To help with this complexity, we’ve got a few levels of documentation to help:
- This explanatory overview is at the highest level.
- Below that, the tutorials section covers a range of different scenarios that can occur when adding and maintaining data and explain the procedure that should be followed in each one.
- The procedure steps in the scenarios link to the most detailed level of documentation - the how-to guides - which give step by step instructions for how to complete particular tasks.
Validating data
When receiving data from the LPA, we need to first validate the data to check that it conforms to our data requirements.
Depending on the dataset, the LPAs usually use the planning form to check if the data is good to go. They don’t do that all the time though, so we still need to manually validate the data. However, the check tool does not yet work for Brownfield-land/site datasets so we always need to validate the data on our end.
Read the how to validate an endpoint guide to see the steps we follow.
Adding data
There are two main scenarios for adding data:
- Adding an endpoint for a new dataset and/or collection (e.g. we don’t have a the dataset on file at all)
- Adding a new endpoint to an existing dataset
Based on this, the process is slightly different.
A how-to on adding a new dataset and collection can be found here.
A how-to on adding a new endpoint to an existing dataset can be found here. Endpoints can come in a variety of types. The format can differ from endpoint to endpoint as can the required plugins needed to process the endpoint correctly.
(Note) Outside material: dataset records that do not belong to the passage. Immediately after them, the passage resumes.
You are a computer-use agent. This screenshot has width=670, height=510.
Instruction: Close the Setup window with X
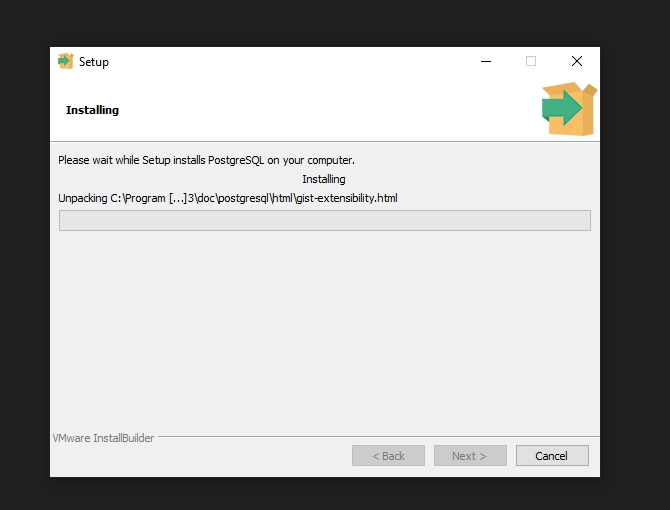click(x=577, y=61)
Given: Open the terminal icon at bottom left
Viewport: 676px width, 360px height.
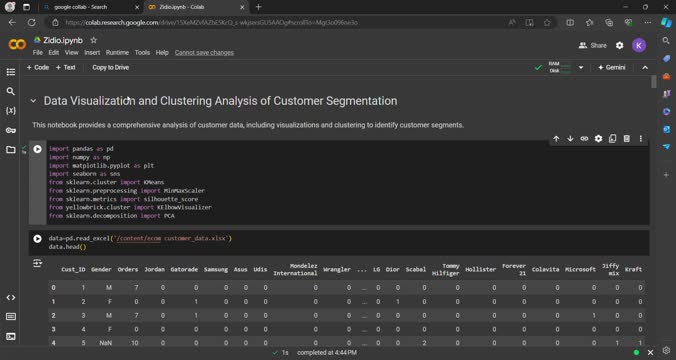Looking at the screenshot, I should (x=11, y=336).
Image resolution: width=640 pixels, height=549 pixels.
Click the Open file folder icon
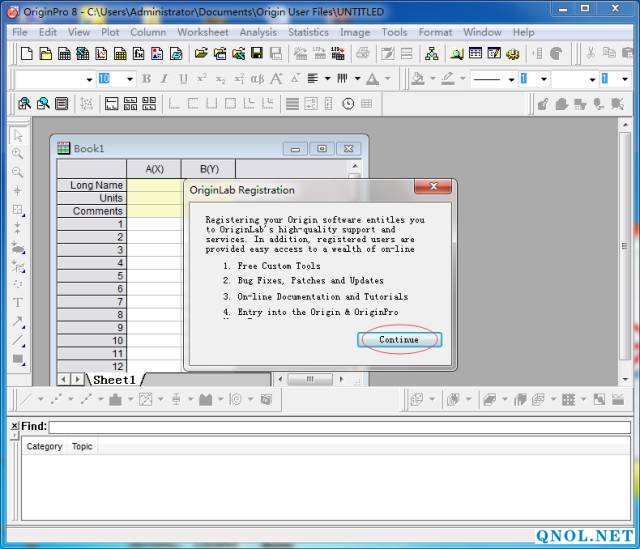click(x=201, y=53)
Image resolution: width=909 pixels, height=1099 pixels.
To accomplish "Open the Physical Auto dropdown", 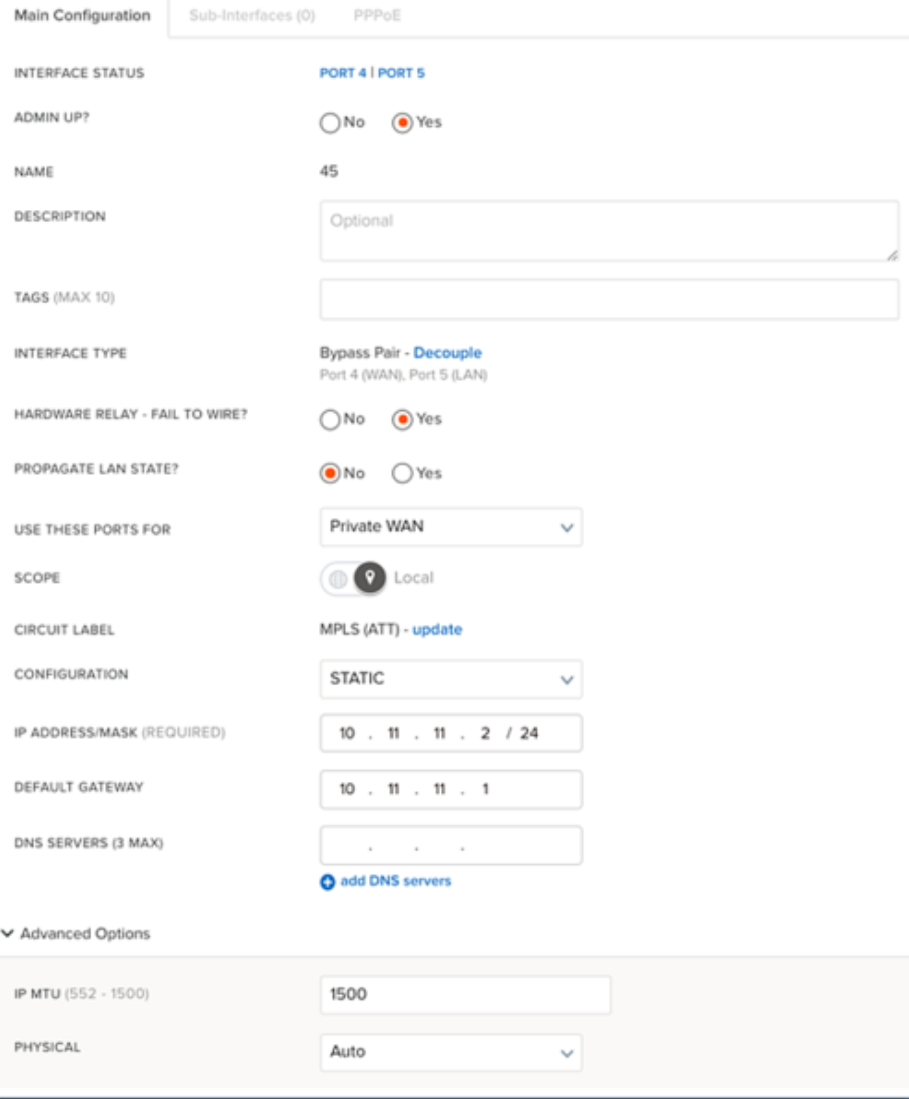I will pos(450,1052).
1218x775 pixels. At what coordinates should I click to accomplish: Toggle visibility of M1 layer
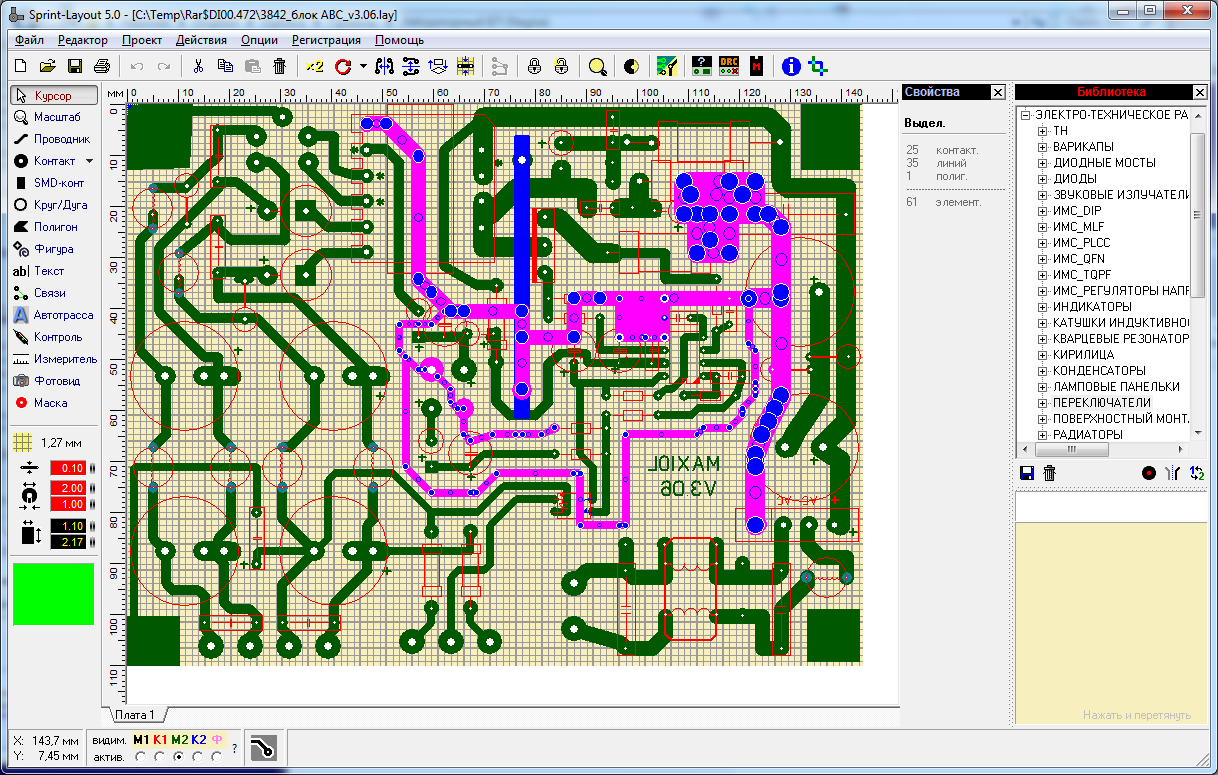tap(140, 740)
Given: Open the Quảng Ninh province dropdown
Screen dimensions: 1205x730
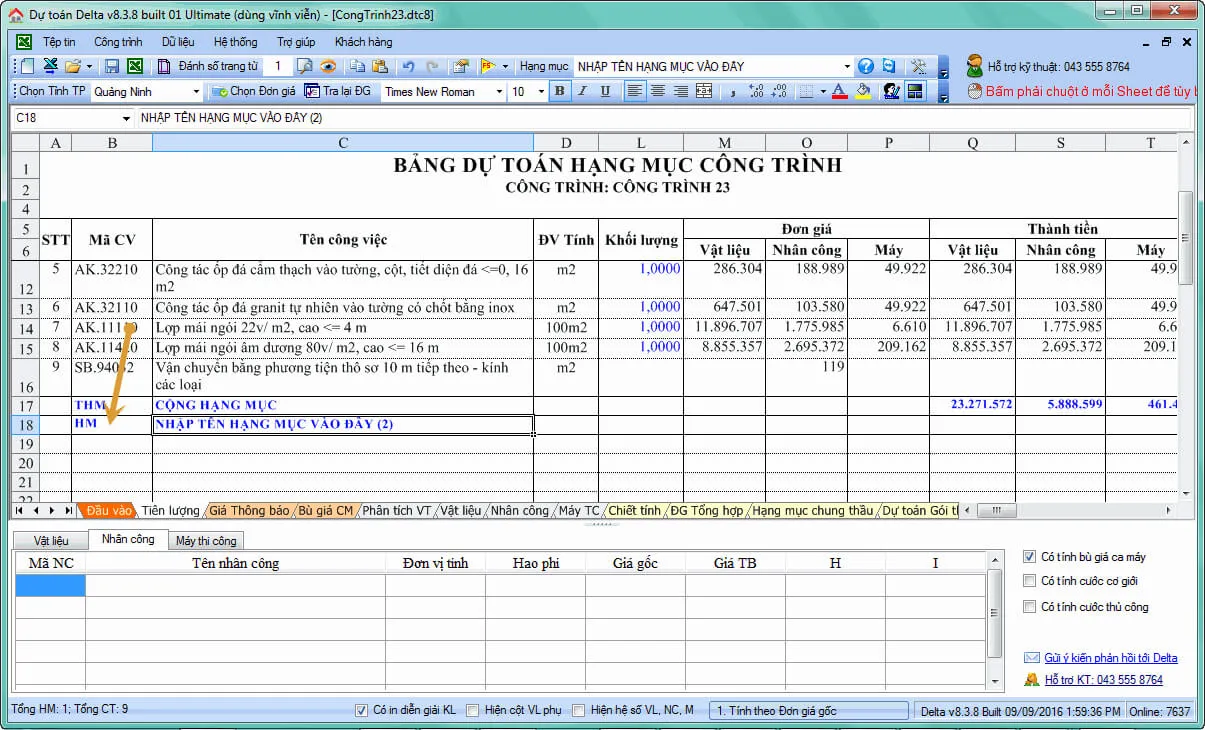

More information on types can be found here
More information on plugins can be found here
Maintaining data
Maintaining data means making sure that the changes a data provider makes to their data are reflected on the platform, which might be done either by adding new endpoints or managing updates by the provider to existing ones.
Assigning entities
All entries on the platform must be assigned an entity number in the lookup.csv
for the collection. This usually happens automatically when adding a new endpoint through the add-endpoints-and-lookups
script. However, when an endpoint is already on the platform but the LPA has indicated that the endpoint has been updated with a new resource and new entries, we can’t just re-add the endpoint. Instead, we assign the new entries their entity numbers differently.
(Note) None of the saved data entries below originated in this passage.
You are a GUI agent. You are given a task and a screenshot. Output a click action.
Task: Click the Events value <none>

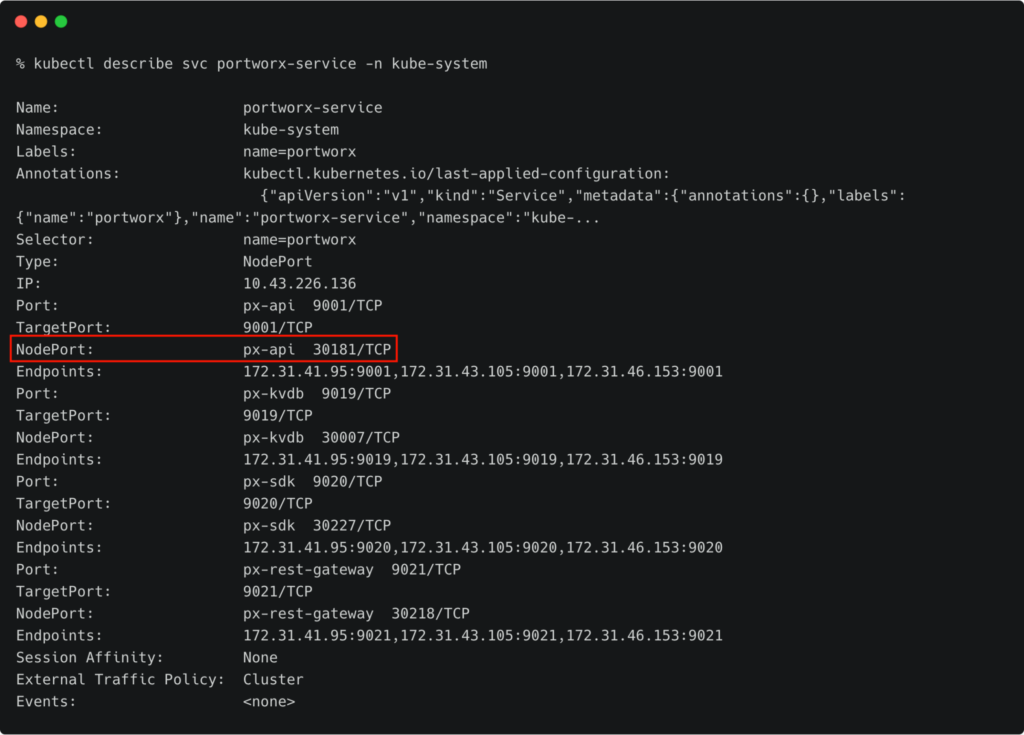coord(269,702)
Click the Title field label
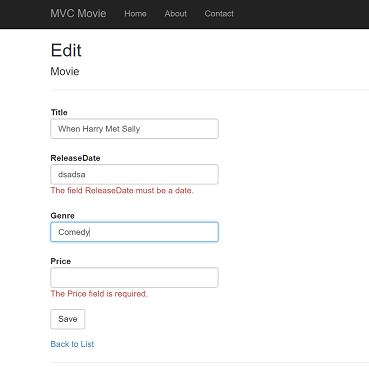This screenshot has width=369, height=367. pyautogui.click(x=59, y=112)
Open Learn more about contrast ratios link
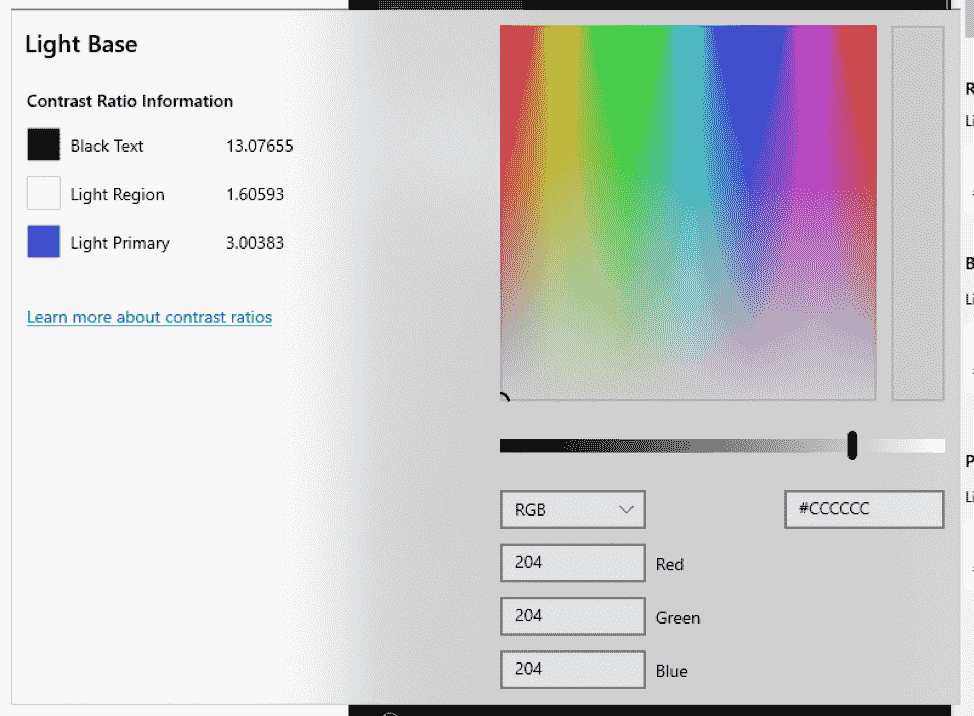Screen dimensions: 974x716 [149, 317]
A how-to on assigning entities can be found here
Merging entities
There can be duplicates present in a dataset. This primarily takes place where multiple organisations are providing data against the same object (or entity). We do not automatically detect and remove these, the old-entity table is used to highlight these duplications and provide them under a single entity number.
A how-to on merging entities can be found here
Retiring data
Retiring endpoints
When an endpoint consistently fails, or LPAs give us a different endpoint (as opposed to the one we already have) to retrieve the data, we need to retire the old/failing endpoint. It is important to understand that while we retire an endpoint, this does not mean that the data associated with it will be retired as well. This only makes it so that the collector stops collecting new resources (data) from the endpoint. The data that has been retrieved previously from that endpoint will still be on the platform and will still be used.
When we retire an endpoint, we also need to retire the source(s) associated with it as sources are dependent on endpoints.
Read how-to retire an endpoint to learn more.
Retiring resources
It won’t be necessary to do this step often, however, sometimes a resource should not continue to be processed and included in the platform. This can be for multiple reasons, and in most cases will occur when it has been found that the resource contains significant errors.
A how-to on retiring resources can be found here
Retiring entities
Note: We may want to keep old entities on our platform as historical data. There are two reasons an entity might be removed:
- It was added in error. In this case, we should remove it from our system.
- It has been stopped for some reason. In this scenario, we should retain the entity.
Ideally, we would mark such entities with end-dates to indicate they have been stopped, but implementing this requires additional work.
For example, a World Heritage Site was added as an entity to our platform. Although it is no longer a World Heritage Site, we want to retain the entity to indicate that it held this status during a specific period.
In a given scenario, determine the reason why the entities are no longer present.
Check with Swati before deleting entities.